Clinical predictors of morality included age, BODE (Body-Mass Index, Airflow Obstruction, Dyspnea, and Exercise Capacity) index , and incidence of hospitalizations due to exacerbations of COPD in the year prior to the study. A predictive model for mortality using these clinical variables had a C-statistic (which measures the ability of how well a clinical prediction rule can correctly rank-order patients by risk) of 0.686. Adding interleukin-6 (IL-6) to the predictive model significantly improved the C-statistic to 0.708, and the addition of a panel of biomarkers including white blood cell counts, IL-6, C-reactive protein (CRP), interleukin-8 (IL-8), fibrinogen, chemokine (C-C-motif) ligand 18 (CCL-18), and surfactant protein D (SP-D) further improved the C-statistic to 0.726.

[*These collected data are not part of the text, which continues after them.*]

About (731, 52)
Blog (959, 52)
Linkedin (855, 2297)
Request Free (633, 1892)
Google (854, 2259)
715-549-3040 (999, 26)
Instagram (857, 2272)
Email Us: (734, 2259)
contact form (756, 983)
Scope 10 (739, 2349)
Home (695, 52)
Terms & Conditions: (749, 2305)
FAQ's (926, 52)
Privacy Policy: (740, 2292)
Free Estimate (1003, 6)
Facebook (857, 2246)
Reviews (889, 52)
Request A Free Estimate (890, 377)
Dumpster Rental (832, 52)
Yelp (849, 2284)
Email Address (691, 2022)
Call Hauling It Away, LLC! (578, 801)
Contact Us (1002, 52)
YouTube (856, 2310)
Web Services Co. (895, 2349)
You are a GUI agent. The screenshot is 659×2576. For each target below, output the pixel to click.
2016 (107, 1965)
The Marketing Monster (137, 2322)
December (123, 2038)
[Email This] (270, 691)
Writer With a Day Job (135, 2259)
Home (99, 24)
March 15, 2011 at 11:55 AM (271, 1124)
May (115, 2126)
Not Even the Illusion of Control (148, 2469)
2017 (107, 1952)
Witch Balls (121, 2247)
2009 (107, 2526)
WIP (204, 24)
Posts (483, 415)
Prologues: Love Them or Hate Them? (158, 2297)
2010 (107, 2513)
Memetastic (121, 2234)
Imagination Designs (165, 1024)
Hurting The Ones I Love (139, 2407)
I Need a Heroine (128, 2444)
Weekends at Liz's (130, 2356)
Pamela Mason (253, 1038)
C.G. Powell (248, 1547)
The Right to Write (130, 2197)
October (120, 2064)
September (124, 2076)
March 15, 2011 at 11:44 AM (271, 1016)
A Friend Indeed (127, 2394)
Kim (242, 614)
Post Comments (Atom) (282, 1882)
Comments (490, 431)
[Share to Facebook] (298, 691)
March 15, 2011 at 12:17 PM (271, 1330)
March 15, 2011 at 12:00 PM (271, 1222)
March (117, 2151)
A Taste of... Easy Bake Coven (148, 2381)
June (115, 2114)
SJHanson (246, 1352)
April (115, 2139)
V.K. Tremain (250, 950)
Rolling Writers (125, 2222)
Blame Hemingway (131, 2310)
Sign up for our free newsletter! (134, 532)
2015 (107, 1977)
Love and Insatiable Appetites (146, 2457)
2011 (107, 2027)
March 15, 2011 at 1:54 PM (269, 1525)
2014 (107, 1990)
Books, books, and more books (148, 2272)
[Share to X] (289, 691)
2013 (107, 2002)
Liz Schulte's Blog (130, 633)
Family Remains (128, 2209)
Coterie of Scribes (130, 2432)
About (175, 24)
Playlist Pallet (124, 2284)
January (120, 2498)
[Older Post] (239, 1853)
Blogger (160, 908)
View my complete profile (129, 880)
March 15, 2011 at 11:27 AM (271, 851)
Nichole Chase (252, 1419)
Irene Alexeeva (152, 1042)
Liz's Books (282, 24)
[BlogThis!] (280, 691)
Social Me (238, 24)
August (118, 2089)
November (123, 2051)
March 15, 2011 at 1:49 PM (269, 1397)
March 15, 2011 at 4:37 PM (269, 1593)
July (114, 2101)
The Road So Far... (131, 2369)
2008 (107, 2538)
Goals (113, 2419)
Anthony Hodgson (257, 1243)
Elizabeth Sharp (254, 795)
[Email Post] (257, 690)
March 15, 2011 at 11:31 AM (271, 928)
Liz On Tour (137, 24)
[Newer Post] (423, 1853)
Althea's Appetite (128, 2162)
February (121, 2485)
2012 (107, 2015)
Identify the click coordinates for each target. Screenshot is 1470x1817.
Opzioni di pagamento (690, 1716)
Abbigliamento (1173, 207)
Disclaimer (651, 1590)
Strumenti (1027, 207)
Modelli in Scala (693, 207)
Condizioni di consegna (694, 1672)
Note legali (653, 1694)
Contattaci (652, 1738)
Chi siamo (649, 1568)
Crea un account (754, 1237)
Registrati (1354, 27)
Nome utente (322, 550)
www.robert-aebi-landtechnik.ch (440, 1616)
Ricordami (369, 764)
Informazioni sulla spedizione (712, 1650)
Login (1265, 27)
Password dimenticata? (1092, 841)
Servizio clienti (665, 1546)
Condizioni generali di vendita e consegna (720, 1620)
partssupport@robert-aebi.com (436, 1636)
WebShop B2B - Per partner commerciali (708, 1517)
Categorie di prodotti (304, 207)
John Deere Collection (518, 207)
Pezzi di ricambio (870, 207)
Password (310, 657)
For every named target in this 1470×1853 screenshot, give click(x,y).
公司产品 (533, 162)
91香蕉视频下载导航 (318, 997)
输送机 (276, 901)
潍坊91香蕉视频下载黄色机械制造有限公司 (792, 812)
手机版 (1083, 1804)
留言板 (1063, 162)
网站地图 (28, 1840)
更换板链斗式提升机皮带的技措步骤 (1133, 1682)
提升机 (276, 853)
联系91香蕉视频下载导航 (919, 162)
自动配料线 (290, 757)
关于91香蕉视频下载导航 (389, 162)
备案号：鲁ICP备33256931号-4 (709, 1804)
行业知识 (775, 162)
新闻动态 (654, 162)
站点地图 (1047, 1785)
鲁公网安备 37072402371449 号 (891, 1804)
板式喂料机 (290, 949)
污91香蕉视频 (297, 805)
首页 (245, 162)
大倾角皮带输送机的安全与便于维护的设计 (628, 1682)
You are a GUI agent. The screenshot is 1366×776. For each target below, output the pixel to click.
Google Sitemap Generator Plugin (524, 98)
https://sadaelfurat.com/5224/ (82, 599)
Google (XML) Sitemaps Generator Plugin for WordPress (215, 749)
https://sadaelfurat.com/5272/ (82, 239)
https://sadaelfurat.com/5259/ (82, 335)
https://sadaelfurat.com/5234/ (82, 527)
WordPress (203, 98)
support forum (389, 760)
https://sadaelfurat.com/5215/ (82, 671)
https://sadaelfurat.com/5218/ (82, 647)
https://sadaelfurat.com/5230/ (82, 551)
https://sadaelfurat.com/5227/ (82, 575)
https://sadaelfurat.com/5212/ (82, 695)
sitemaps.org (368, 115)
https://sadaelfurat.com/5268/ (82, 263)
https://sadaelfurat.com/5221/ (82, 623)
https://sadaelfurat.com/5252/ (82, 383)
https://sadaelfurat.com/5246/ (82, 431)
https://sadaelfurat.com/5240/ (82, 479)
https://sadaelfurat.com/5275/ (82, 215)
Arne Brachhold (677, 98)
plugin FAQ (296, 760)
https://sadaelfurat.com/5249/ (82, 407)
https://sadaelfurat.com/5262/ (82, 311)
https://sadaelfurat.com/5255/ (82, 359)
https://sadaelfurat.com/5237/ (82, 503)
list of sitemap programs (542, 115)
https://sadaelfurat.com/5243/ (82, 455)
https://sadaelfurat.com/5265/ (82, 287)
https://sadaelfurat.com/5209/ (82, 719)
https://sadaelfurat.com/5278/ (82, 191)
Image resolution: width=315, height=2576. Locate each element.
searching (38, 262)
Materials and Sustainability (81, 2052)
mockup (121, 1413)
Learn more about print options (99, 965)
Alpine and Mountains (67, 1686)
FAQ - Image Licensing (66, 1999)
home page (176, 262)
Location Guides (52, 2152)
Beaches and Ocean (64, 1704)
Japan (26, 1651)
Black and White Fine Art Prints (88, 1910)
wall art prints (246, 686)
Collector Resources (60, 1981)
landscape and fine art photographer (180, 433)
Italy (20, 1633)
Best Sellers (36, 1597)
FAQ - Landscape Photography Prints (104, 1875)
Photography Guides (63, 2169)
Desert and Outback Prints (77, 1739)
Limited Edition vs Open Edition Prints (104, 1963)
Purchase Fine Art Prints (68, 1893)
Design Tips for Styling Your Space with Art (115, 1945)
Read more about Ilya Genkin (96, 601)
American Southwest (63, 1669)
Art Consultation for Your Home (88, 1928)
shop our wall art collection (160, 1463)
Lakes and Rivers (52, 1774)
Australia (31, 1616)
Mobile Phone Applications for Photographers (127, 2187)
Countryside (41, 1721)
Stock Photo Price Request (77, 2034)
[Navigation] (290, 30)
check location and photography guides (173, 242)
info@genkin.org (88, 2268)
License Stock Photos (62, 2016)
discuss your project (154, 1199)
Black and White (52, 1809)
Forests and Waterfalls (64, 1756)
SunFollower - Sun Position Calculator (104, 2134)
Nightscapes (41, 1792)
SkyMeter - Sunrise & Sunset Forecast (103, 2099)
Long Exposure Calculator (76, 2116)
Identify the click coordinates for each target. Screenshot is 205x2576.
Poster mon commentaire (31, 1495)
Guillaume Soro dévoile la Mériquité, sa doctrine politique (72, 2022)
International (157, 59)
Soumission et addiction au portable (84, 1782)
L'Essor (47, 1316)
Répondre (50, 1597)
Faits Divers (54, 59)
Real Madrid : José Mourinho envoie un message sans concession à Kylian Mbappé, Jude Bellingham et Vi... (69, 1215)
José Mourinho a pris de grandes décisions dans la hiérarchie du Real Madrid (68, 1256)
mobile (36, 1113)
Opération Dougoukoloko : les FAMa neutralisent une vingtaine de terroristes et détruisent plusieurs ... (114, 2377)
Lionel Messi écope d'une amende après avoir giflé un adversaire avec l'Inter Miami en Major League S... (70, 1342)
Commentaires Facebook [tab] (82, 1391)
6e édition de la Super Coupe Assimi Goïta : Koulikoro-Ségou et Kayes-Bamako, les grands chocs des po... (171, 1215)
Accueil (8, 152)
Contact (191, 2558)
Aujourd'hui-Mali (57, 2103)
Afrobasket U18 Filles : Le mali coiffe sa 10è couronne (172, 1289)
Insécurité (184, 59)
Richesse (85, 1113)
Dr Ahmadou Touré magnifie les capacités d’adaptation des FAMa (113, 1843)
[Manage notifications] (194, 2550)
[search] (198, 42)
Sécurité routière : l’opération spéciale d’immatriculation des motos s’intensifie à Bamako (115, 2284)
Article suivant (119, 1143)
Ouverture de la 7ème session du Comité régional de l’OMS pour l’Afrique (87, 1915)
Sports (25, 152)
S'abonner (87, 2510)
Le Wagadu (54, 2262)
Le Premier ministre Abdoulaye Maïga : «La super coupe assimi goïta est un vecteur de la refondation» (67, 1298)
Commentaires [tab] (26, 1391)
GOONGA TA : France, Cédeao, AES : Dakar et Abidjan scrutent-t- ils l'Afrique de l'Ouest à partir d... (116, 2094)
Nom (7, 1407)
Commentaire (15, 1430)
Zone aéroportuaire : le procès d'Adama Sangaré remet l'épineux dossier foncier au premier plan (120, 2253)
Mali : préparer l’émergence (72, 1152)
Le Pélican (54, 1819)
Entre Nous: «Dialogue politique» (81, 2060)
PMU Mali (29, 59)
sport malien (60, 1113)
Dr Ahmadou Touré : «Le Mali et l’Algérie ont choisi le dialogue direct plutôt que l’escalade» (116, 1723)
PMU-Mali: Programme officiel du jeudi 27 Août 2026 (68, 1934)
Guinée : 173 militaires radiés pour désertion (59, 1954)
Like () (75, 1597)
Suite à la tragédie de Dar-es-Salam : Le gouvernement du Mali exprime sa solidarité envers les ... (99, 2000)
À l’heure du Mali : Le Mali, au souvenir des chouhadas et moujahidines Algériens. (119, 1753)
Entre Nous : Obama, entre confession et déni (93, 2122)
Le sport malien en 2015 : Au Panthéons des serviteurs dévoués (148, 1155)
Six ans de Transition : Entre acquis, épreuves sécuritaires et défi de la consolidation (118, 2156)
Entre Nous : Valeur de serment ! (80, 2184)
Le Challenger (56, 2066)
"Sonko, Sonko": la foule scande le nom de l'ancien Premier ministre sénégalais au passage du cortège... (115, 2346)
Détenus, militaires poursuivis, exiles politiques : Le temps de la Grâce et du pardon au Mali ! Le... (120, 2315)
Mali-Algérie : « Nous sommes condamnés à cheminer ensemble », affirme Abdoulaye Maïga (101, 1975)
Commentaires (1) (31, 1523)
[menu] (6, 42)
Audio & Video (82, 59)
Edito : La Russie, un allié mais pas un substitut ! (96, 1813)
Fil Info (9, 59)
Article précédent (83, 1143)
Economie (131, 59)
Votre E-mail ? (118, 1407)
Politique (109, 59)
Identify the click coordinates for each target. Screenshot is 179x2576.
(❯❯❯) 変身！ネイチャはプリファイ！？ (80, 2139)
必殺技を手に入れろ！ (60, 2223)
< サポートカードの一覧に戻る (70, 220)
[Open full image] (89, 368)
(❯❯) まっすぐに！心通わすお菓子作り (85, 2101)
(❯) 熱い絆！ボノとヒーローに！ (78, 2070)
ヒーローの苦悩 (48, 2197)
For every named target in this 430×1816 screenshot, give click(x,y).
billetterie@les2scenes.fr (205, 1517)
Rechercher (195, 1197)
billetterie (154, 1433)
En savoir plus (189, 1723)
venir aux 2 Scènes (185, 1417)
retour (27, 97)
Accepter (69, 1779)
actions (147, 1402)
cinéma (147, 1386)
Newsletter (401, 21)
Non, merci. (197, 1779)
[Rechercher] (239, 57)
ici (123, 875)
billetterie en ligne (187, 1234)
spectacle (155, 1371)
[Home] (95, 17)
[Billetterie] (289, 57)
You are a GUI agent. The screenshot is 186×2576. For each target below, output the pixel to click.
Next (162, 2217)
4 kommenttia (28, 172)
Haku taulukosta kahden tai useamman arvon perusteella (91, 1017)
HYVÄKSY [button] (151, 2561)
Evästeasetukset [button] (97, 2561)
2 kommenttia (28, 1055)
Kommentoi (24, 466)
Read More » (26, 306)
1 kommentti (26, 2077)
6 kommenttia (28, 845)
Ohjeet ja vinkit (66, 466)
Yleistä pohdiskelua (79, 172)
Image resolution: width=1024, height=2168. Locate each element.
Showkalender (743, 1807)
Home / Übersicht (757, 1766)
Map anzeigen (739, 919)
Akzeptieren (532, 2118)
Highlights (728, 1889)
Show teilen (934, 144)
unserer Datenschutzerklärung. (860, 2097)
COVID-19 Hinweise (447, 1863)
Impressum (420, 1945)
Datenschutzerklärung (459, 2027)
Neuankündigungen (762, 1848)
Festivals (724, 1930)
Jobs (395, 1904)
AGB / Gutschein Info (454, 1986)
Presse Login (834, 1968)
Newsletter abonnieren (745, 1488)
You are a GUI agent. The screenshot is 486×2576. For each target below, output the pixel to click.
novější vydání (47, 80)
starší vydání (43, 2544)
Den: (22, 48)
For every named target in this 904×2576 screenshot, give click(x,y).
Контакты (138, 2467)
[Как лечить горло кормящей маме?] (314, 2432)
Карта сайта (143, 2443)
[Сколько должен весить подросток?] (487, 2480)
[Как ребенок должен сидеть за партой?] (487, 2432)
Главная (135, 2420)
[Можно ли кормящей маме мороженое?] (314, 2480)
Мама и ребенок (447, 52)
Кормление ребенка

"This panel of selected biomarkers was not only elevated in non-survivors in our cohort, but was associated with mortality over three years of follow-up after adjusting for clinical variables known to predict mortality in patients with COPD," said Dr. Celli. "Except for IL-6, these biomarkers improved the predictive value of our model only marginally when considered individually, but they improved the model significantly when analyzed as a group."
The study had several limitations, including the lack of a study adjudication committee to specify causes of death, the exclusion of some biomarkers thought to be important in the pathobiology of COPD, and the lack of a validating cohort.
"Adding white blood cell counts and measurement of changes in systemic levels of IL-6, CRP, IL-8, fibrinogen, CCL-18, and SP-D significantly improves the ability of clinical variables topredict mortality in patients with COPD," said Dr. Celli. "This is the first study to show that the addition of biomarker levels to clinical predictors in COPD patients adds relevant prognostic information."